= 18th Infantry Division (France) =

The 18th Infantry Division (18e Division d'Infanterie, 18e DI) was a French Army formation during World War I and World War II.

==World War I==
It commanded the 32nd, 66th and 77th Infantry Regiments for the entirety of the war, as well as the 135th Infantry regiment (until early 1917) and the 71st Territorial Infantry Regiment (from late 1918).
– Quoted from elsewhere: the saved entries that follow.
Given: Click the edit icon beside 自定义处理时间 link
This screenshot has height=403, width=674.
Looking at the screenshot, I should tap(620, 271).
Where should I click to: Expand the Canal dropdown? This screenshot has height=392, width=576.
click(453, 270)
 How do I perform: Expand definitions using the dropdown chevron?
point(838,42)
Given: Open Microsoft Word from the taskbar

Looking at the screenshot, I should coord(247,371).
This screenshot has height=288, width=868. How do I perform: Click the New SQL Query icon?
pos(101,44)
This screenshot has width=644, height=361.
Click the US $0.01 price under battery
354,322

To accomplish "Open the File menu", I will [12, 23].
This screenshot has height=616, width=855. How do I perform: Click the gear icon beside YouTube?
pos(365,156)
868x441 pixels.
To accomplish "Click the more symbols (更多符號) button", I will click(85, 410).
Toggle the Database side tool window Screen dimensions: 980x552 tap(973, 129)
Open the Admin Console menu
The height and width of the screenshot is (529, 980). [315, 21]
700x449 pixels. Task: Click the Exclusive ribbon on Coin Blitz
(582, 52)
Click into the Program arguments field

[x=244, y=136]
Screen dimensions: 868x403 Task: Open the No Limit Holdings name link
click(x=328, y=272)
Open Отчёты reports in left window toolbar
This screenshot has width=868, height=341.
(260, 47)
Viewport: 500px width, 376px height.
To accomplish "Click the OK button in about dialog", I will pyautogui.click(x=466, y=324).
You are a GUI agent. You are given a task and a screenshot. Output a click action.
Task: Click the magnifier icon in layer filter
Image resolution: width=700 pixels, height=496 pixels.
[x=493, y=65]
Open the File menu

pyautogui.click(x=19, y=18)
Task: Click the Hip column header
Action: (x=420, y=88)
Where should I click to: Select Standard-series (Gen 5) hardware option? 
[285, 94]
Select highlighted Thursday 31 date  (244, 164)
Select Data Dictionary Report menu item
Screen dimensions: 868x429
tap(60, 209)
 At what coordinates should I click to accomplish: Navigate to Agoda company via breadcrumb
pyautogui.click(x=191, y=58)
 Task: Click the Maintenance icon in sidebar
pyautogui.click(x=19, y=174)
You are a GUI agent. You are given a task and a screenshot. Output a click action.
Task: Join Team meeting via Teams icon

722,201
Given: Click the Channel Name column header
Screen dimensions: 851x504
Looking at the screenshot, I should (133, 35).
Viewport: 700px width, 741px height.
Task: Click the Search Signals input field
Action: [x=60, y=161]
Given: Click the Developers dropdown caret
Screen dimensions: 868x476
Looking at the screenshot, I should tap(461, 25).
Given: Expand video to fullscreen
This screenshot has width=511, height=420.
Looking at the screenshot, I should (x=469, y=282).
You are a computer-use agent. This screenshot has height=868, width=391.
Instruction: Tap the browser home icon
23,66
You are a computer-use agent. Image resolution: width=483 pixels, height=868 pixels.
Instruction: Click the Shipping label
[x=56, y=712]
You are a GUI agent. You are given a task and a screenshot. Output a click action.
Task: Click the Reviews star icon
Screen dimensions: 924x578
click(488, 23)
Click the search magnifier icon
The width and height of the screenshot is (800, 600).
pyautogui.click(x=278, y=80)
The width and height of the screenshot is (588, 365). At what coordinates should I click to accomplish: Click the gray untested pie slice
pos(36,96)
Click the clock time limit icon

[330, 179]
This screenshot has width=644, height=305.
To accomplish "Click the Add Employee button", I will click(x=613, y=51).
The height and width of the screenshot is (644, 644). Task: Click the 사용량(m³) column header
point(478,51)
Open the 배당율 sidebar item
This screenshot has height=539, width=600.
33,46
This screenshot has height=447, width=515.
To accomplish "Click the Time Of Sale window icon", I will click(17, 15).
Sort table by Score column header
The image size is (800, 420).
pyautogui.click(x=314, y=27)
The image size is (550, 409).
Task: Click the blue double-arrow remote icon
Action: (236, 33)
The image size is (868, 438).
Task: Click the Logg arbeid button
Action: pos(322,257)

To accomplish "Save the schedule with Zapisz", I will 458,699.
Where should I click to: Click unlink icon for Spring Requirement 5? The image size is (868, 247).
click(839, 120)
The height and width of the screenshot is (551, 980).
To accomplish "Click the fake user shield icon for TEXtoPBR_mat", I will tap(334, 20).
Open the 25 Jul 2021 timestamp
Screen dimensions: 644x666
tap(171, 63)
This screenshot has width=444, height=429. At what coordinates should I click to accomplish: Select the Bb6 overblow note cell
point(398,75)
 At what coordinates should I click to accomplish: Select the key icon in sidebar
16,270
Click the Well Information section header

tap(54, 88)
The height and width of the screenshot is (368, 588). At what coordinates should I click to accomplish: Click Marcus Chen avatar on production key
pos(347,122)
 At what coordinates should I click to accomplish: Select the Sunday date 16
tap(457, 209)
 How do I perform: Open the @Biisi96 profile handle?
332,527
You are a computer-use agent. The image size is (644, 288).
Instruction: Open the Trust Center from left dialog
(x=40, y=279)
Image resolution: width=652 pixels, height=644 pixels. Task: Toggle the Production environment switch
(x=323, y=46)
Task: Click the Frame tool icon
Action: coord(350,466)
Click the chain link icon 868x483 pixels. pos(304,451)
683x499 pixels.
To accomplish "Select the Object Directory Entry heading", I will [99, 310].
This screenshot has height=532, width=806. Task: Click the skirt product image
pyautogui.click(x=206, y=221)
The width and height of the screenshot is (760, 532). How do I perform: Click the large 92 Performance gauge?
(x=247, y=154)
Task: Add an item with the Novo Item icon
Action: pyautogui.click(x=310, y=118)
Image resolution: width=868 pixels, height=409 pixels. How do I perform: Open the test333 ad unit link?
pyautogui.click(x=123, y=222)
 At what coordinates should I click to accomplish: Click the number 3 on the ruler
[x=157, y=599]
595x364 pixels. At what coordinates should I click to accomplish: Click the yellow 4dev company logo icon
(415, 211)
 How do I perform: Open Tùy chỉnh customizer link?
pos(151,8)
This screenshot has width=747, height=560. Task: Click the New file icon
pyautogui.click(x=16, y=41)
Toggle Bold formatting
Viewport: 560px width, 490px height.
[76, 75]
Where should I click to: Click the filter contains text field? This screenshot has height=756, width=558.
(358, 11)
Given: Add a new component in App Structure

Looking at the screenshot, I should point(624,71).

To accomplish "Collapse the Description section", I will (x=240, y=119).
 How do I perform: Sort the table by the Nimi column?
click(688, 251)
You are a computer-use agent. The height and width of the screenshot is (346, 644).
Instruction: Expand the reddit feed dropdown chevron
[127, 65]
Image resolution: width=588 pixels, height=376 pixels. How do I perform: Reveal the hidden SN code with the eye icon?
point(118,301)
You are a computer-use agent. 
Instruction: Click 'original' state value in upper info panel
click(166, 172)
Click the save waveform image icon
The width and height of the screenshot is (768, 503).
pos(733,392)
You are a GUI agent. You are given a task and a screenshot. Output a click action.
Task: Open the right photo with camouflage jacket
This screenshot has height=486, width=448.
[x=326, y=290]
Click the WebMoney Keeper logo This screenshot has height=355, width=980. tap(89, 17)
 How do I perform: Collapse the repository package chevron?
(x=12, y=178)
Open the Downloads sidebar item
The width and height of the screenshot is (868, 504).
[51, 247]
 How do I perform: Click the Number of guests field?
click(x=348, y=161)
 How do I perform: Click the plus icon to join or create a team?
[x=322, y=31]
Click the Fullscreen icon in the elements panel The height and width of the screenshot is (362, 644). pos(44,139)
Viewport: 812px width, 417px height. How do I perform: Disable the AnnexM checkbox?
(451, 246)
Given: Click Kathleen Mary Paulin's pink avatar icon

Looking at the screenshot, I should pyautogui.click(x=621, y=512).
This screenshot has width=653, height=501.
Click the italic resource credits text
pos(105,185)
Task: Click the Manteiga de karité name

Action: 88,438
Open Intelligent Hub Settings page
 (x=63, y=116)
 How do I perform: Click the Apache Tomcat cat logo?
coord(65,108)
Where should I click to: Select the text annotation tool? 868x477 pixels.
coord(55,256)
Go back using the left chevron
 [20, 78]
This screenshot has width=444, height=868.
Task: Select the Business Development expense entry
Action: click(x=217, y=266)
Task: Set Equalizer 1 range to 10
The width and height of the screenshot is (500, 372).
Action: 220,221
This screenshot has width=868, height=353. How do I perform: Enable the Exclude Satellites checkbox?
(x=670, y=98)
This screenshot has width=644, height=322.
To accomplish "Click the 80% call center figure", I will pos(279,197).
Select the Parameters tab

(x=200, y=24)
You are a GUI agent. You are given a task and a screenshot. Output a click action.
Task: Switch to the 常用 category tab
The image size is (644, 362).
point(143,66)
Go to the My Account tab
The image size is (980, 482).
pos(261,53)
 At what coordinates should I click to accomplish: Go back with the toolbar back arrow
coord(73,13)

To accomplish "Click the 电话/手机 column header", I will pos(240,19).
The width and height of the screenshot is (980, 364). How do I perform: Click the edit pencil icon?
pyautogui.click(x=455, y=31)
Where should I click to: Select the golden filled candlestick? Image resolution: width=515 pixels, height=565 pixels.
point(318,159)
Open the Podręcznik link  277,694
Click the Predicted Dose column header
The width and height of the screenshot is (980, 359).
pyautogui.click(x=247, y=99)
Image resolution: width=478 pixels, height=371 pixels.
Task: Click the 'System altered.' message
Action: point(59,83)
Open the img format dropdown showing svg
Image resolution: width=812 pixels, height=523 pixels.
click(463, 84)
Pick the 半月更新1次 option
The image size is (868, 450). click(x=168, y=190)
It was part of the French 9th Corps, during which it participated in the First Battle of the Marne, the First Battle of the Aisne, the First Battle of Ypres, the Second Battle of Artois and Third Battle of Artois, the Battle of Verdun, the Battle of the Somme, the Battle of the Lys, the Battle of Matz, the Fourth Battle of Champagne, the Second Battle of the Marne and the Meuse-Argonne Offensive.

At various times, it was part of the French First Army, French Second Army, French Third Army, French Fourth Army, French Fifth Army, French Sixth Army, French Eighth Army, French Ninth Army and French Tenth Army.

==Battle of France, World War II==
During the Battle of France in May 1940 the division was made up of the following units:

- 66th Infantry Regiment
- 77th Infantry Regiment
- 125th Infantry Regiment
- 30th Reconnaissance Battalion
- 19th Artillery Regiment
- 219th Artillery Regiment

It was a Series A reserve division which contained younger reservists.